Learning Audio-Guided Video Representation with Gated Attention for Video-Text Retrieval¶

Conference: CVPR 2025
arXiv: 2504.02397
Code: https://github.com/ (Project page: http://cvlab.postech.ac.kr/research/AVIGATE)
Area: Video Understanding / Multimodal
Keywords: Video-Text Retrieval, Audio Guidance, Gated Attention, Contrastive Learning, Multi-Granularity Alignment

TL;DR¶

The AVIGATE framework is proposed to selectively fuse audio and visual information through a gated attention mechanism (filtering out useless audio noise) and to design an adaptive margin contrastive loss to handle ambiguous positive-negative relationships between videos and texts, achieving state-of-the-art (SOTA) performance on multiple video-text retrieval benchmarks.

Background & Motivation¶

Background: Video-text retrieval primarily relies on visual and textual features for cross-modal alignment. Numerous methods construct multi-granularity matching schemes (such as CLIP4Clip, X-Pool, UATVR, etc.) based on CLIP pre-trained features to continuously improve retrieval accuracy.

Limitations of Prior Work: Audio signals in videos (such as speaker identity, background sounds, emotional cues, etc.) are ignored by most approaches. A few methods leveraging audio (e.g., ECLIPSE, TEFAL) blindly assume that audio is always helpful. However, in reality, the audio of many videos consists of irrelevant background music or noise, and blind fusion can instead degrade the quality of video representations. Furthermore, TEFAL requires joint processing of text and video/audio, making it highly inefficient as the entire database must be reprocessed for every new query during retrieval.
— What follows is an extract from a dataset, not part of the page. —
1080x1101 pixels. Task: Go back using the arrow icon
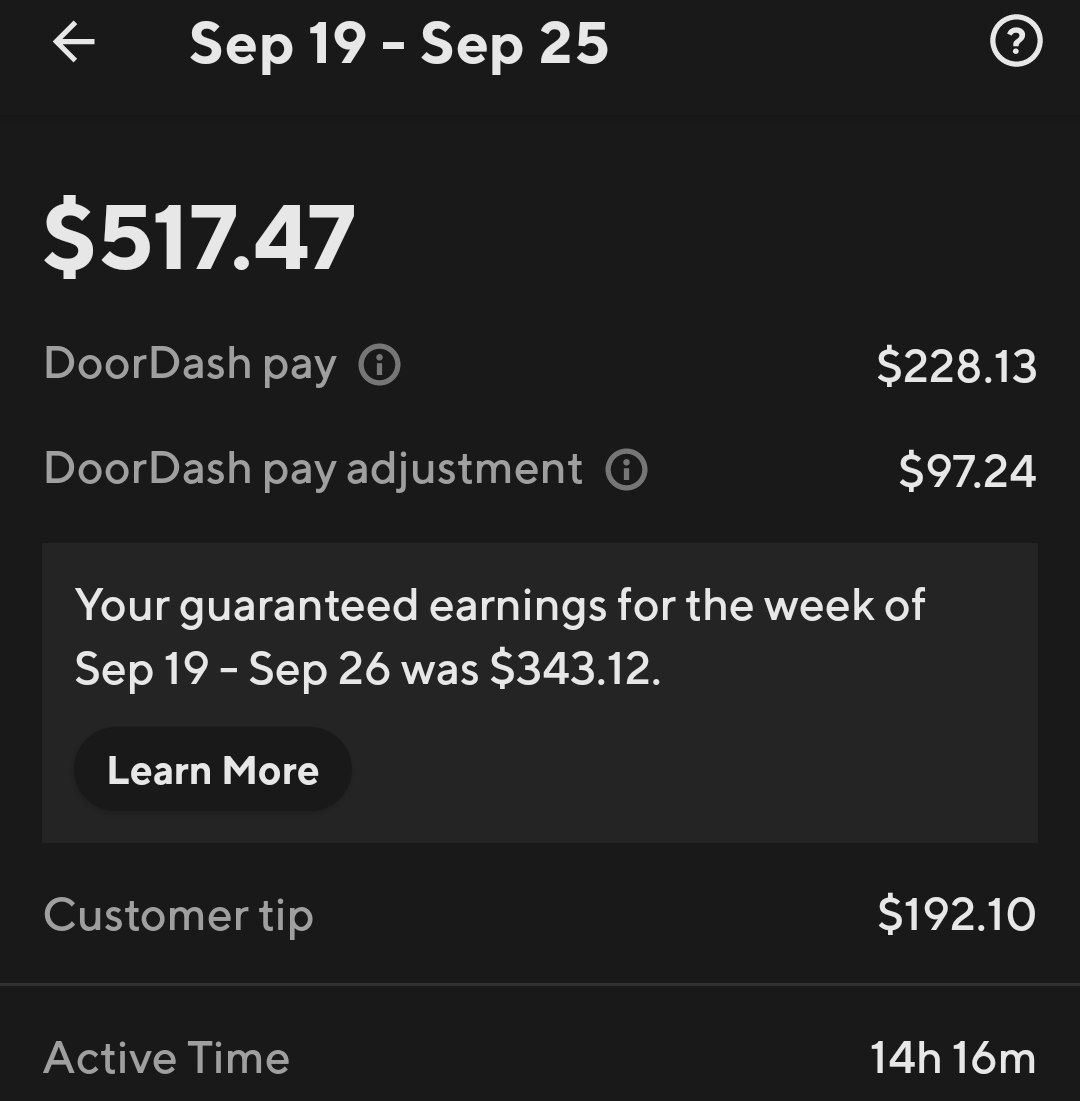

Key Challenge: While the audio modality is indeed valuable for video understanding (e.g., conversation content, environmental sounds), the audio in all videos is not always useful—there is a distinction between "informative audio vs. noisy audio," and existing methods lack dynamic assessment of audio quality.

Goal: (1) To dynamically assess whether audio is useful and selectively fuse it; (2) to better handle semantically close negative sample pairs in contrastive learning.
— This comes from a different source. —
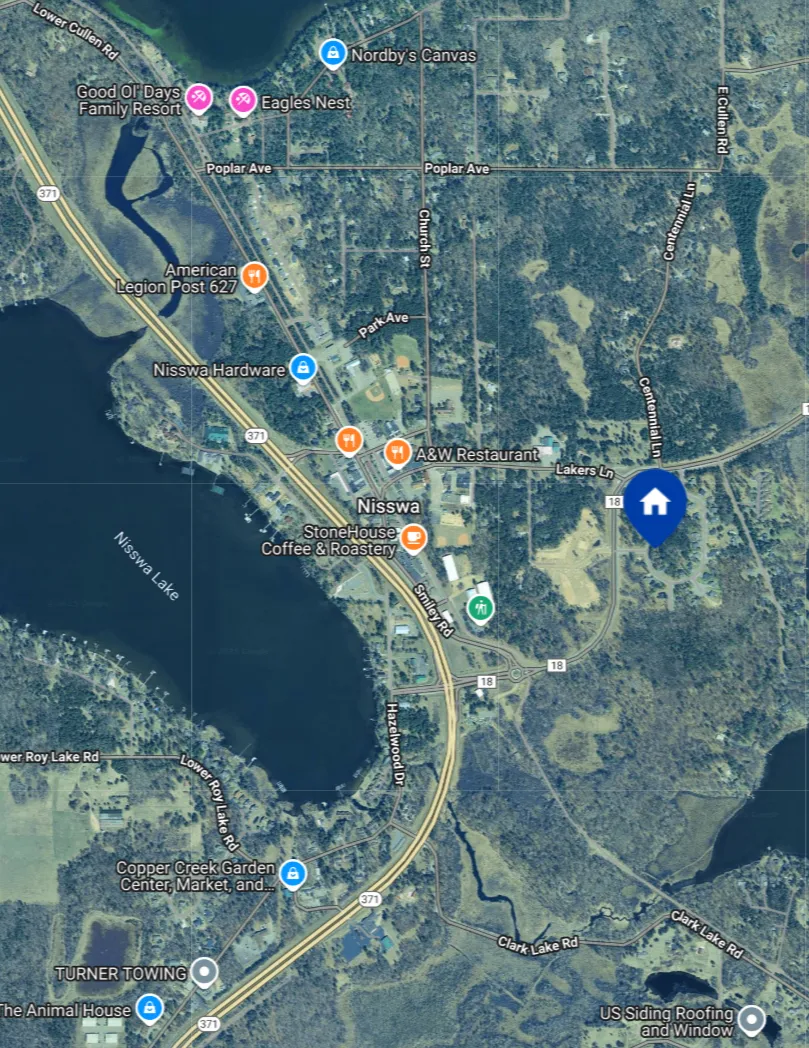Open the A&W Restaurant pin

[x=397, y=452]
Key Insight: The authors observe that the correlation between visual and audio modalities varies drastically across different videos. Thus, a gating mechanism can be designed to "automatically adjust the contribution weight of audio"—amplifying its impact when the audio is informative and closing its channel when the audio is noisy.

Core Idea: Use a gated attention mechanism to dynamically filter audio noise, and employ an adaptive margin-based contrastive loss to perceive semantic proximity between negative samples, achieving efficient and accurate video-text retrieval.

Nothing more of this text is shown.